Description of the task: In the reply, include exactly the lines of the entries below from the first to the line with "Given: Click the 48 @ $15 rate", that line included.

Collected data:
::::::::

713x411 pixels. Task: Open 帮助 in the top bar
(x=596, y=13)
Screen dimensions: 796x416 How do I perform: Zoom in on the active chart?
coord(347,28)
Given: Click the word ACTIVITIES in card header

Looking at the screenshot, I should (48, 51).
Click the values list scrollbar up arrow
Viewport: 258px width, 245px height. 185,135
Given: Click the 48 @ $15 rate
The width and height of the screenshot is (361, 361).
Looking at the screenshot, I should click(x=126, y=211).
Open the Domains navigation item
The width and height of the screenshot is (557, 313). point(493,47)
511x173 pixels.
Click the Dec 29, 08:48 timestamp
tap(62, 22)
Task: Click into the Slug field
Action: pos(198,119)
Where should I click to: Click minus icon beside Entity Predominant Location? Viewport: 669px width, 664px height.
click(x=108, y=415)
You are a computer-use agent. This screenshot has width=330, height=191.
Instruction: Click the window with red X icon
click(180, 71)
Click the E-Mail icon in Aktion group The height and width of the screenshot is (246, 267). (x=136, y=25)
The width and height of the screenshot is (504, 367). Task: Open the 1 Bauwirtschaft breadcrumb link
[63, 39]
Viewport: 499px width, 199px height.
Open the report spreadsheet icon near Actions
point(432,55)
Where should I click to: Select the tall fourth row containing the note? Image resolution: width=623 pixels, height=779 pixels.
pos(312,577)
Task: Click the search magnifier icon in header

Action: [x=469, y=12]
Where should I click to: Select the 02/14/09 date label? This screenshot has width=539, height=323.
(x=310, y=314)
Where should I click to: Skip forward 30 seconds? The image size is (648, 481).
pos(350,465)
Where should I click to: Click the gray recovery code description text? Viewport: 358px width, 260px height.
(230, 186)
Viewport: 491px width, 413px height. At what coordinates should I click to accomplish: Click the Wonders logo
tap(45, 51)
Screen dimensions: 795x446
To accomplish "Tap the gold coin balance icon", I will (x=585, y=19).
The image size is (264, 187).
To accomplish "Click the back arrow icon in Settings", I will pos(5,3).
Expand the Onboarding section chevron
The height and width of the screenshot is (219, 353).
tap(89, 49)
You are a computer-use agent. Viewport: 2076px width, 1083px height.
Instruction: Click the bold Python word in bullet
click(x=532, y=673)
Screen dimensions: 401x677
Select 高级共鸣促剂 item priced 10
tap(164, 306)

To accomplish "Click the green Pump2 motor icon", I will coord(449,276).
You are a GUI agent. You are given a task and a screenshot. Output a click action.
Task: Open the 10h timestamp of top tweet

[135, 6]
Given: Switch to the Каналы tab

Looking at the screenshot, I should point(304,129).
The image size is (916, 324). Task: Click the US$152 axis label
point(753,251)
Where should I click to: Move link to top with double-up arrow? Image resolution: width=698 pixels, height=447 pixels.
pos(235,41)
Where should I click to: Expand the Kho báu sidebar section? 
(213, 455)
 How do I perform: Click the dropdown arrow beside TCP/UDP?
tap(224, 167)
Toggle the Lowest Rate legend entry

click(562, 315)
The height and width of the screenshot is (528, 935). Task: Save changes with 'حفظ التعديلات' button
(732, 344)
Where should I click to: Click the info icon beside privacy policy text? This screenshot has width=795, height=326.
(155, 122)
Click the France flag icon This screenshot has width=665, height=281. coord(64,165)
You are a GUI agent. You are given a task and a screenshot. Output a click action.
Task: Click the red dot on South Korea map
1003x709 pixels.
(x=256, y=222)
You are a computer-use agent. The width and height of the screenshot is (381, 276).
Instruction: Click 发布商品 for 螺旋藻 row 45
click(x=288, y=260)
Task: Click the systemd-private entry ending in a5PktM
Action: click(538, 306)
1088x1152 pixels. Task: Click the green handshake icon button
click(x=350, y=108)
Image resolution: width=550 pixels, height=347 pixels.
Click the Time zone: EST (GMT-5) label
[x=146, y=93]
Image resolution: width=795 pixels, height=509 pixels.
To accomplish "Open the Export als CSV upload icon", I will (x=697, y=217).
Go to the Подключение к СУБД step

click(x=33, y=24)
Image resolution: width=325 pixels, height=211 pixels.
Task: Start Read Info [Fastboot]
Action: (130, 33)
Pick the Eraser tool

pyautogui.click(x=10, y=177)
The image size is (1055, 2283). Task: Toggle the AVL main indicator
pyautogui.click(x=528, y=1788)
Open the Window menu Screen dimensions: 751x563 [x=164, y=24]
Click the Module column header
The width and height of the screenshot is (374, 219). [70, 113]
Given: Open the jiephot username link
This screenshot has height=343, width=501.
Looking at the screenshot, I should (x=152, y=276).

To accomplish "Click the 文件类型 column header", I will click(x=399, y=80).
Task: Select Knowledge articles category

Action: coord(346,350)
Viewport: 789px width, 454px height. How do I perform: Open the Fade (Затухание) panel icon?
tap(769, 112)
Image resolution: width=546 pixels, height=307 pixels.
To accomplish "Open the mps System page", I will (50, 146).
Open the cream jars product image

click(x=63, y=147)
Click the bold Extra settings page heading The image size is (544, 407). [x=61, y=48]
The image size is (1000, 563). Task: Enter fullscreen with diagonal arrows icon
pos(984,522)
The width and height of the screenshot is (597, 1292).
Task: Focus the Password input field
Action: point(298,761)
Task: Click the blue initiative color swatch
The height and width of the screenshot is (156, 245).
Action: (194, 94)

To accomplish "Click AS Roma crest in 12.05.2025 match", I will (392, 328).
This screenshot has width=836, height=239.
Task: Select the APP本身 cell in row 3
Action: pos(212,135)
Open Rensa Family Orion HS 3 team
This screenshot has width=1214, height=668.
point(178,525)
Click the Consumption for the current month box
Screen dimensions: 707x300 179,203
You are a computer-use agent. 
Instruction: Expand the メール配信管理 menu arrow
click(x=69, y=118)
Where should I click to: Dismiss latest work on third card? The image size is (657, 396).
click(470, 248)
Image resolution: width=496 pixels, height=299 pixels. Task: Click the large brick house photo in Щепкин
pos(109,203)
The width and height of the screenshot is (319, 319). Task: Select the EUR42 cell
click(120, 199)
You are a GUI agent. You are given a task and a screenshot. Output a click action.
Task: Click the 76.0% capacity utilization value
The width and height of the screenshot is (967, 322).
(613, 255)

::::::::

Exercise output:
713x411 pixels. Task: Open 帮助 in the top bar
(x=596, y=13)
Screen dimensions: 796x416 How do I perform: Zoom in on the active chart?
coord(347,28)
Given: Click the word ACTIVITIES in card header

Looking at the screenshot, I should (48, 51).
Click the values list scrollbar up arrow
Viewport: 258px width, 245px height. 185,135
Given: Click the 48 @ $15 rate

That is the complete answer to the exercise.